I asked my Twitter community which HTTP client to use. Certainly not HTTParty, because cool people don’t use HTTParty anymore. One takes these risks when one falls out of the loop with the latest and greatest tools.
I know convention over configuration is common in Ruby programming, but it strikes me that the API of the Faraday object being constructed does not *always* require an adapter as a strong dependency. Forgive my Java:
new Faraday(new FaradayDefaultAdapter()).addMiddleware(...)
I think this "defaulting" is leading you to some strong coupling to the Adapter, which we know can be a problem if you want to unit test your requests. The documentation shows you'll need to pass in a test Adapter:
test = Faraday.new do |builder| builder.adapter :test end
(there is also the now-classic problem of accidentally charging a real credit card during test runs: http://misko.hevery.com/200... describes it better than me)

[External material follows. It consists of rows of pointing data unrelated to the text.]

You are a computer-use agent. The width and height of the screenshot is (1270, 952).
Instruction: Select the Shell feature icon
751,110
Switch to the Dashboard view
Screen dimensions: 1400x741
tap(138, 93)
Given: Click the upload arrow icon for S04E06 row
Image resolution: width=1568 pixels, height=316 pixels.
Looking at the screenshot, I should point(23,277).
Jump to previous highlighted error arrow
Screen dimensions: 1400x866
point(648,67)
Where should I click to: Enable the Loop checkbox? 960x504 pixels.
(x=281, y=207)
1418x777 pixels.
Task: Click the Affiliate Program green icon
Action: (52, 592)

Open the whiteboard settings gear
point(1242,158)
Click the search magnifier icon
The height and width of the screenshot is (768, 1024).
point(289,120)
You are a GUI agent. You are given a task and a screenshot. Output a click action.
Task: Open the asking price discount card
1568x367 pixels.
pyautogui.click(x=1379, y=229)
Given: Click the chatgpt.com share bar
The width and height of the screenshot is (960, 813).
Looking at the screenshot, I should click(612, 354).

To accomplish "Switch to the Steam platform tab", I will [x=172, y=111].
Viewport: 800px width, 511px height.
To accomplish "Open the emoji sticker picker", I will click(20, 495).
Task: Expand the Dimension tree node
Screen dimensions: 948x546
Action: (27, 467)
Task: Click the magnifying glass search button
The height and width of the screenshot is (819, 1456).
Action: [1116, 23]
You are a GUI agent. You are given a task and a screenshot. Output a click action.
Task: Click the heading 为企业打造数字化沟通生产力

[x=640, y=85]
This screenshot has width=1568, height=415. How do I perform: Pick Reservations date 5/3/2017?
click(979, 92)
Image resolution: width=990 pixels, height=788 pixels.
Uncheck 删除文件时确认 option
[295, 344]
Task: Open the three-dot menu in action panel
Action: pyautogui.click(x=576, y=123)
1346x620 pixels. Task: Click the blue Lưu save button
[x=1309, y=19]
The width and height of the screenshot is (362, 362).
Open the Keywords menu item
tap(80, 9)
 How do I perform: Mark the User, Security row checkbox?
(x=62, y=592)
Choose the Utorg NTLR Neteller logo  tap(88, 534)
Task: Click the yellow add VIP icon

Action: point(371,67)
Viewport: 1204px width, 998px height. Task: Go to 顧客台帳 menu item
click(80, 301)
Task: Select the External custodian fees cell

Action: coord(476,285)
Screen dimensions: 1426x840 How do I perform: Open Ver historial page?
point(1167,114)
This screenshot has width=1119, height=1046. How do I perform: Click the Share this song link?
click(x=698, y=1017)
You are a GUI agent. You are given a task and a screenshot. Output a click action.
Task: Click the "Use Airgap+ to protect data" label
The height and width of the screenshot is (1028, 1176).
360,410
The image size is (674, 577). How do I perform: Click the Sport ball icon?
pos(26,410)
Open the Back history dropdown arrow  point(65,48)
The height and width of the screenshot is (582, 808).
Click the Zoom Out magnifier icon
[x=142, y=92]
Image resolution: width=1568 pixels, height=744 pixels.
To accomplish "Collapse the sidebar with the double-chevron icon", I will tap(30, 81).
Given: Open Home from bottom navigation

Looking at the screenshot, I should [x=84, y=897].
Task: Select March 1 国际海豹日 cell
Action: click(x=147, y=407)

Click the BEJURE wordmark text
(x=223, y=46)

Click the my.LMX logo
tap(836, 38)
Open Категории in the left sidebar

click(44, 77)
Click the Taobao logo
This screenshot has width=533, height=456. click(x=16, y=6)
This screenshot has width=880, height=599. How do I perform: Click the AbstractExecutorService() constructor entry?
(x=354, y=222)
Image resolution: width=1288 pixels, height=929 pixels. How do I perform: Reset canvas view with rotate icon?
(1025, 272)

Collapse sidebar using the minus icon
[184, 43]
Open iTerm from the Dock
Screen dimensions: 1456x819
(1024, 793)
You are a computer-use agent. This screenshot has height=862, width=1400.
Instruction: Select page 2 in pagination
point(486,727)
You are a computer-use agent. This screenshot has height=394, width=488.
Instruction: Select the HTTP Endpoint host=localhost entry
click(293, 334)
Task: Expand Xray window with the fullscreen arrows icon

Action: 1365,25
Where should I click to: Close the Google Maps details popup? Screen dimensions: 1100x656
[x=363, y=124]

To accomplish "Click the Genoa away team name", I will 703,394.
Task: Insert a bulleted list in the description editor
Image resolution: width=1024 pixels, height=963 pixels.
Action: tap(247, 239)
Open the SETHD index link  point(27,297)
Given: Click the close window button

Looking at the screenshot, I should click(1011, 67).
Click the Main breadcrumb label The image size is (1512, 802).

I'd rather couple myself to Faraday by *intent* ("I want the default stack"), than by implementation details (knowing what the "default stack" includes and how to instantiate the pieces and in which order to apply them). If, later, I need those details, then I simply inline `withSensibleDefaultStack()` and I can see how it's done.
I love Misko's article. Warning people about singletons started my career. http://www.ibm.com/develope... I don't want a singleton: I want Faraday to hide some implementation details from me without making it impossible for me to gain access to them when, later, I need them. I think my proposal achieves that.